══ DATENAUSZUG ══

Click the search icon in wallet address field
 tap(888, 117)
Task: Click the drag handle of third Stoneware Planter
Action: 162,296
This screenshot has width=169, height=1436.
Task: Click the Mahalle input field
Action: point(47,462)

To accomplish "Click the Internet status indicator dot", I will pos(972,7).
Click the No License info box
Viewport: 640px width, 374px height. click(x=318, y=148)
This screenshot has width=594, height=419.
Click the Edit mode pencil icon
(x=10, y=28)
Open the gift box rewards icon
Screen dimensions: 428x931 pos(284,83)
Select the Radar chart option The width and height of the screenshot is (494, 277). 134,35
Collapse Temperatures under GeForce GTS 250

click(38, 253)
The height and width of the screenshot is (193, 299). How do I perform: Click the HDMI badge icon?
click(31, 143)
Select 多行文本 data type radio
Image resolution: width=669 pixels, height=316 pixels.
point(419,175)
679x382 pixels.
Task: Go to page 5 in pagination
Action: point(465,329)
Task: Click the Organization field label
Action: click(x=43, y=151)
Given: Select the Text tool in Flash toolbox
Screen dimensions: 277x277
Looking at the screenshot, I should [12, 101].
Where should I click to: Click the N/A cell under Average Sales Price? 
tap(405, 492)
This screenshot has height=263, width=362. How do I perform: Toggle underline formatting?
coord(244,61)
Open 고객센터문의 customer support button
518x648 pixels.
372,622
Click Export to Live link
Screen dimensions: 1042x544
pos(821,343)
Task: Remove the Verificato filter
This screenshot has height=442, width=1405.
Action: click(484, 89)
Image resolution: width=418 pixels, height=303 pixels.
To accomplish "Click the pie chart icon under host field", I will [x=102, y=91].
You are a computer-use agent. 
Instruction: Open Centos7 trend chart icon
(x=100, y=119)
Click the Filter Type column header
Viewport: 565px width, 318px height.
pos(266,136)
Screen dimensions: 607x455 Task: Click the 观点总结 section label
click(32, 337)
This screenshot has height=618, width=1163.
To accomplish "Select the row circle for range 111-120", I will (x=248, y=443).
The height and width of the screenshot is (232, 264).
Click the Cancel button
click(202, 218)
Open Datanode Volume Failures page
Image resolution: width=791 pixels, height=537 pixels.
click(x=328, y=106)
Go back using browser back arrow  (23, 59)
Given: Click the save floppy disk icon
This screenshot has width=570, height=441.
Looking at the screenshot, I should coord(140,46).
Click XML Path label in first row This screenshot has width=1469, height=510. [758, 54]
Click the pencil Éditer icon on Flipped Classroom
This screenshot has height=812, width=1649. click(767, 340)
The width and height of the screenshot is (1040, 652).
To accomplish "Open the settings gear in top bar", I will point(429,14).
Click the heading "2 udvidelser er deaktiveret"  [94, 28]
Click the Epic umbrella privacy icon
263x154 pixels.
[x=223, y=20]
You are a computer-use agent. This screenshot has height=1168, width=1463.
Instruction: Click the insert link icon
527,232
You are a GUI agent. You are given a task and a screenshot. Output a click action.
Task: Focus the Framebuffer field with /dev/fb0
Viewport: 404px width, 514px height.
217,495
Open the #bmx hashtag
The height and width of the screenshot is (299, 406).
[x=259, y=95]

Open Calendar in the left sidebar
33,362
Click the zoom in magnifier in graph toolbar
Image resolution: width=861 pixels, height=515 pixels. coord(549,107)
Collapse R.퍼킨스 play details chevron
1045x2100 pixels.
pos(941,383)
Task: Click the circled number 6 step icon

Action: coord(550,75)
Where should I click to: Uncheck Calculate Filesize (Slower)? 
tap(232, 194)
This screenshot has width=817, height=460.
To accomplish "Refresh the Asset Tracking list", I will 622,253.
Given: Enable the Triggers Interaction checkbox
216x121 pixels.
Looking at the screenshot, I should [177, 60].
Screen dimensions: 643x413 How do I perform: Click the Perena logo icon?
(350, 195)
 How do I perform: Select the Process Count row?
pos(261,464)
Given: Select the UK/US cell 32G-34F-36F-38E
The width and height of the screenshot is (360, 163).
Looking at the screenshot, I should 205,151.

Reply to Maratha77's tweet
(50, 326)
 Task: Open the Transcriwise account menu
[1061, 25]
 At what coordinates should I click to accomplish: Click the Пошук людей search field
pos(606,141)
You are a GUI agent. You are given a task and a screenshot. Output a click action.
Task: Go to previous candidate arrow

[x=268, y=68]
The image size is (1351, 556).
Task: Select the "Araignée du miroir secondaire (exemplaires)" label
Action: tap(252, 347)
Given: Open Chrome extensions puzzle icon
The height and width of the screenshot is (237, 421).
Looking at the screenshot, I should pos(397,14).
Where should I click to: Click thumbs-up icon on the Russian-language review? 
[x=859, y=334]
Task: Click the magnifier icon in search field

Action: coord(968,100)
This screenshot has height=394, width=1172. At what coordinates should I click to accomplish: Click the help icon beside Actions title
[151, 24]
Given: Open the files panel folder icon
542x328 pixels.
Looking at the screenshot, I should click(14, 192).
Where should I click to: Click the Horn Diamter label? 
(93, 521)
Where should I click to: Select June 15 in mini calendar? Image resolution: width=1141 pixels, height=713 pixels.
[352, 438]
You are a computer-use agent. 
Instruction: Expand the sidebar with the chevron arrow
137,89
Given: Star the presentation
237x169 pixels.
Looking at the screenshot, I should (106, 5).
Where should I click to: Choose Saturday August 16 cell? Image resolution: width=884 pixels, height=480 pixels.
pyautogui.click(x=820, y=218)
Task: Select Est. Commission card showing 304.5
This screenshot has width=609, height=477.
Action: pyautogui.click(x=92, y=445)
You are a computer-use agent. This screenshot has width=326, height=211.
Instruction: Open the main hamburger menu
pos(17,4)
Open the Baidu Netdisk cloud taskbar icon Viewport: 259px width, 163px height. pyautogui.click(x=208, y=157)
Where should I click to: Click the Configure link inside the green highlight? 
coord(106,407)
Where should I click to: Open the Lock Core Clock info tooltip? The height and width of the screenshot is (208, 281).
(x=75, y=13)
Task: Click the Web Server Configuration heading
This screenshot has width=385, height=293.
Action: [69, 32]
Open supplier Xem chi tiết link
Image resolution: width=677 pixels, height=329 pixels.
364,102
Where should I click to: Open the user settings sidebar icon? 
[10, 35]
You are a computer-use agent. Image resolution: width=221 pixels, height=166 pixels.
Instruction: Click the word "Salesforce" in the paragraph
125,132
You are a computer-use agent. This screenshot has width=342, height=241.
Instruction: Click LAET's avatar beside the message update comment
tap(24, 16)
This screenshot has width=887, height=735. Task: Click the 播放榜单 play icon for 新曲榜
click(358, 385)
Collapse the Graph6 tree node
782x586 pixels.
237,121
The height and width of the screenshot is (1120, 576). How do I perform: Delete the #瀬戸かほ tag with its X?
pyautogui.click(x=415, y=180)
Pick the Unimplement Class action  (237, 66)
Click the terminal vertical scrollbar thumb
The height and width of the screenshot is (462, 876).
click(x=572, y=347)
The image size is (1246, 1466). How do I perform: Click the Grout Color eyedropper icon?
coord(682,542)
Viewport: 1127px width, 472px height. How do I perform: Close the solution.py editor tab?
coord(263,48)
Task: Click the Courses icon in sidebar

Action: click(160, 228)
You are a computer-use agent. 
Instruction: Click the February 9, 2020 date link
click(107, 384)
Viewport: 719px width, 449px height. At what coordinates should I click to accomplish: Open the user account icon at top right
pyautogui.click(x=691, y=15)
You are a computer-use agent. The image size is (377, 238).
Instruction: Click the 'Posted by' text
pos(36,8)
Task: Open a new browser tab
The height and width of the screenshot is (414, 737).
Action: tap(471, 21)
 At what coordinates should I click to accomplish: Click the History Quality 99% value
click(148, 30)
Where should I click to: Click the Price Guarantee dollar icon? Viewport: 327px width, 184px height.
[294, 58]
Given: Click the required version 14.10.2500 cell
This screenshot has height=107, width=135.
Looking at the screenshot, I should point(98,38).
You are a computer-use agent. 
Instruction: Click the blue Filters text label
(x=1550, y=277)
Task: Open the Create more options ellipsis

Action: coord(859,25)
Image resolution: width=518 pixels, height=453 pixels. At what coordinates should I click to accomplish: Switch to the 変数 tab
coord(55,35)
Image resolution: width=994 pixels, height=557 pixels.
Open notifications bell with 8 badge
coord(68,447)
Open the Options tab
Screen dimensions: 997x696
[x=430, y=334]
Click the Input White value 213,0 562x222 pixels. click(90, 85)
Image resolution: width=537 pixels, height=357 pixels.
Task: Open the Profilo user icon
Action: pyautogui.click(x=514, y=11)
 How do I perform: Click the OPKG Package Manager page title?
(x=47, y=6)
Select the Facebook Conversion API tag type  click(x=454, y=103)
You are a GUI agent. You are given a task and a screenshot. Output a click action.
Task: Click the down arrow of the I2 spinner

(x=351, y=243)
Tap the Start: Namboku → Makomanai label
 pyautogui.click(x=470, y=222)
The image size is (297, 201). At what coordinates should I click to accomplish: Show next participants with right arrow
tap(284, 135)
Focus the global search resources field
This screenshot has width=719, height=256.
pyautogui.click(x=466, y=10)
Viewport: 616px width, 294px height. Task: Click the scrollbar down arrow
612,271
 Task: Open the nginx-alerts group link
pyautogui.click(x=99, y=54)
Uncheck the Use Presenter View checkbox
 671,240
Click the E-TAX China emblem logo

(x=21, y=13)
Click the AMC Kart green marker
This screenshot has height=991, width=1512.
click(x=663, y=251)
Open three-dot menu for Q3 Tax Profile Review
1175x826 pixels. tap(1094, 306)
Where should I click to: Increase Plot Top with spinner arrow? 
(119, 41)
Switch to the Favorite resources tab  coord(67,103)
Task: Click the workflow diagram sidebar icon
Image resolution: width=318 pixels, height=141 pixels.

═══

Schreibst du die Zeilen der Einträge oben unverändert ab, beginnend mit der Zeile, die „Reply to Maratha77's tweet“ enthält, und endend mit der Zeile, die „Looking at the screenshot, I should (106, 5).“ enthält? Beide Grenzzeilen gehören dazu.

Reply to Maratha77's tweet
(50, 326)
 Task: Open the Transcriwise account menu
[1061, 25]
 At what coordinates should I click to accomplish: Click the Пошук людей search field
pos(606,141)
You are a GUI agent. You are given a task and a screenshot. Output a click action.
Task: Go to previous candidate arrow

[x=268, y=68]
The image size is (1351, 556).
Task: Select the "Araignée du miroir secondaire (exemplaires)" label
Action: tap(252, 347)
Given: Open Chrome extensions puzzle icon
The height and width of the screenshot is (237, 421).
Looking at the screenshot, I should pos(397,14).
Where should I click to: Click thumbs-up icon on the Russian-language review? 
[x=859, y=334]
Task: Click the magnifier icon in search field

Action: coord(968,100)
This screenshot has height=394, width=1172. At what coordinates should I click to accomplish: Click the help icon beside Actions title
[151, 24]
Given: Open the files panel folder icon
542x328 pixels.
Looking at the screenshot, I should click(14, 192).
Where should I click to: Click the Horn Diamter label? 
(93, 521)
Where should I click to: Select June 15 in mini calendar? Image resolution: width=1141 pixels, height=713 pixels.
[352, 438]
You are a computer-use agent. 
Instruction: Expand the sidebar with the chevron arrow
137,89
Given: Star the presentation
237x169 pixels.
Looking at the screenshot, I should (106, 5).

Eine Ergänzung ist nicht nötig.